### Job
Extract every line from the data records below and reproduce each one verbatim.

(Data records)
====================

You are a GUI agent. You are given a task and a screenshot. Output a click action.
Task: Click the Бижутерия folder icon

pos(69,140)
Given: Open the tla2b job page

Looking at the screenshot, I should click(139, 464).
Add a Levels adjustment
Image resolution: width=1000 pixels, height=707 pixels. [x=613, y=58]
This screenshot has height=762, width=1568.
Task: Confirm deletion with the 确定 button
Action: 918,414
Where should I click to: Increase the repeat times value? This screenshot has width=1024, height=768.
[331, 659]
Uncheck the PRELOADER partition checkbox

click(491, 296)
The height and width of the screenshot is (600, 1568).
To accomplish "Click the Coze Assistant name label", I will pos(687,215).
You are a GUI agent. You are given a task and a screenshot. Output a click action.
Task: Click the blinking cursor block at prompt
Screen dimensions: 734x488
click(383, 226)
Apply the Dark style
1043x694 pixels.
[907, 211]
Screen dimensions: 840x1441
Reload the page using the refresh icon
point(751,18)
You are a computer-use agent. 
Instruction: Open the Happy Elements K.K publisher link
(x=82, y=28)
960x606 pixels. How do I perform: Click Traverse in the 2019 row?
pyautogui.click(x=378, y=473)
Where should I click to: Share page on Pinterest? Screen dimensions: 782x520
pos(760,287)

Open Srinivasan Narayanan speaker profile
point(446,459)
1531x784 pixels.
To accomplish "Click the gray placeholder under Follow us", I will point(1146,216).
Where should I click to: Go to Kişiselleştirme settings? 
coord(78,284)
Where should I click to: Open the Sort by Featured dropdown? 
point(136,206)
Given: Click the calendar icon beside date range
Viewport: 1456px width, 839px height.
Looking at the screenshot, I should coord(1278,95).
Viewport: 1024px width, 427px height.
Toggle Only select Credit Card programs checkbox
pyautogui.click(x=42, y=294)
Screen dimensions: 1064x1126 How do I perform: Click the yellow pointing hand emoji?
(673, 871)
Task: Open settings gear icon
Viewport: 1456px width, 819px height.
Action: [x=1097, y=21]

====================

### Response
You are a GUI agent. You are given a task and a screenshot. Output a click action.
Task: Click the Бижутерия folder icon

pos(69,140)
Given: Open the tla2b job page

Looking at the screenshot, I should click(139, 464).
Add a Levels adjustment
Image resolution: width=1000 pixels, height=707 pixels. [x=613, y=58]
This screenshot has height=762, width=1568.
Task: Confirm deletion with the 确定 button
Action: 918,414
Where should I click to: Increase the repeat times value? This screenshot has width=1024, height=768.
[331, 659]
Uncheck the PRELOADER partition checkbox

click(491, 296)
The height and width of the screenshot is (600, 1568).
To accomplish "Click the Coze Assistant name label", I will pos(687,215).
You are a GUI agent. You are given a task and a screenshot. Output a click action.
Task: Click the blinking cursor block at prompt
Screen dimensions: 734x488
click(383, 226)
Apply the Dark style
1043x694 pixels.
[907, 211]
Screen dimensions: 840x1441
Reload the page using the refresh icon
point(751,18)
You are a computer-use agent. 
Instruction: Open the Happy Elements K.K publisher link
(x=82, y=28)
960x606 pixels. How do I perform: Click Traverse in the 2019 row?
pyautogui.click(x=378, y=473)
Where should I click to: Share page on Pinterest? Screen dimensions: 782x520
pos(760,287)

Open Srinivasan Narayanan speaker profile
point(446,459)
1531x784 pixels.
To accomplish "Click the gray placeholder under Follow us", I will point(1146,216).
Where should I click to: Go to Kişiselleştirme settings? 
coord(78,284)
Where should I click to: Open the Sort by Featured dropdown? 
point(136,206)
Given: Click the calendar icon beside date range
Viewport: 1456px width, 839px height.
Looking at the screenshot, I should coord(1278,95).
Viewport: 1024px width, 427px height.
Toggle Only select Credit Card programs checkbox
pyautogui.click(x=42, y=294)
Screen dimensions: 1064x1126 How do I perform: Click the yellow pointing hand emoji?
(673, 871)
Task: Open settings gear icon
Viewport: 1456px width, 819px height.
Action: [x=1097, y=21]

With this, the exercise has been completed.